LÊ. SONHA. AGE por Luísa Lobão Moniz

Dois olhinhos pretos e brilhantes sorriem e ficam suspensos em pensamentos secretos, pensamentos sobre a sua vida passada…

Muitos foram os dias em que não sabia como era VIVER.

Muitos foram os dias em que o brilho dos olhos embaciava a sua visão para não ver o caminho que trilhava.

Não sabia nada da Vida.

Tinha oito anos quando lhe fizeram muito mal.

Tinha oito anos quando o medo e a dor abraçaram o seu corpo magoado, a sua alma despedaçada…

Ele era irmão da sua mãe. A menina, que era a culpada, nada dizia. Quando ele chegava a casa ela fugia para a varanda, a mãe ia buscá-la. Ele era seu tio!

A sua pele reagia à presença daquele homem que a magoava e a culpabilizava…A sua alma ficava vazia de vida e cheia de lágrimas que ninguém via.

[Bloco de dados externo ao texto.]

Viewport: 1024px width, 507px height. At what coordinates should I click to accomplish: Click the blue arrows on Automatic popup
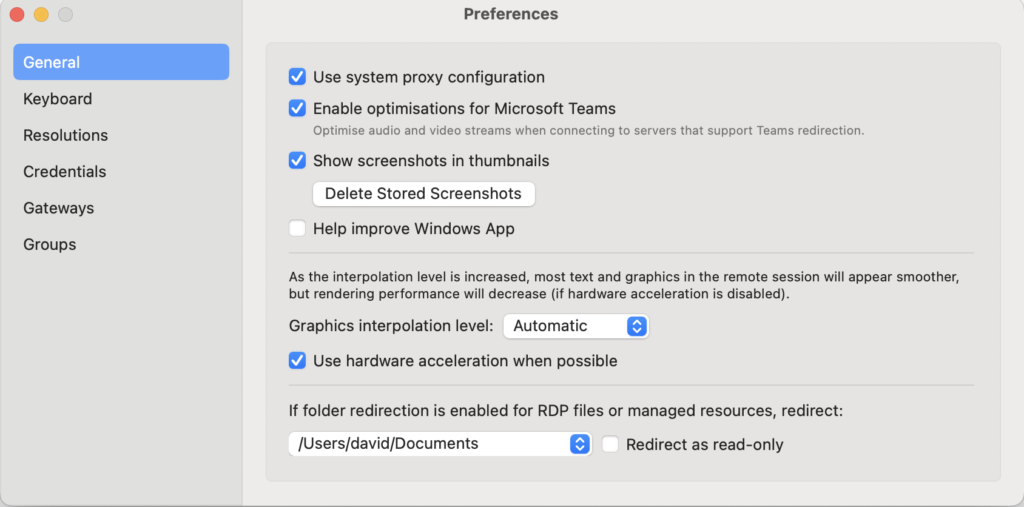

O homem não se cansava de a magoar.

Mais tarde encontrou aquele que pensava ser o seu cavaleiro encantado.

Era alto, tinha os músculos bem torneados e a alma cheia de violência que era amaciada por uma menina adolescente que, com os seus olhos grandes e pretos, lhe dava os maiores sorrisos como se a vida estivesse a ser o que tinha sonhado.

Esteve três vezes grávida de três crianças que são hoje o seu Sol. Um sol que lhe queima a pele. Tão queimada fica que só o abraço e os beijinhos dos seus três filhos conseguem refrescar a sua pele, a sua vida.

Três crianças institucionalizadas vêem a mãe uma vez por semana, ouvem a sua voz uma vez por semana…

Três crianças vítimas de uma violência cega, como todas as violências, assistiram ao aparecimento repentino de nódoas negras que tatuavam a pele da mãe, assistiram ao jorro de lágrimas que lhe lavava a cara para poder sorrir e dizer que tudo tinha passado.

As palavras, agora, saem por entre os dentes que se iam partindo à medida que os pés do seu falso e enganador cavaleiro acertavam na cara mais bonita do mundo…

Hoje a menina, mulher e mãe, continua com um brilho de quem ama a vida e não admite prepotências, não admite ser vítima.

Pôs o homem na rua, bateu com a porta, procurou ajuda. Não fez queixa porque mais depressa resolve ela a sua vida do que o tribunal.

Ela é que sabe.

Ela sabe pensar, e do pensamento ao acto vai um passo de criança.

Ela sabe pensar, ela sabe que ninguém nasce para ser vítima de violência, seja ela qual for.

Estudou até ao 9º ano de escolaridade. Lê. Sonha. Age.

Esta  Mulher começa a dar os seus passos a caminho da defesa da sua dignidade.

As grandes mudanças sociais são fruto da revolta dos sem poder, dos sem voz.

Esta Mulher faz parte do exército de libertação da Mulher, a sua farda é feita de dignidade, a sua arma é a determinação pela defesa dos Direitos Humanos, dos Direitos da Mulher e da Criança.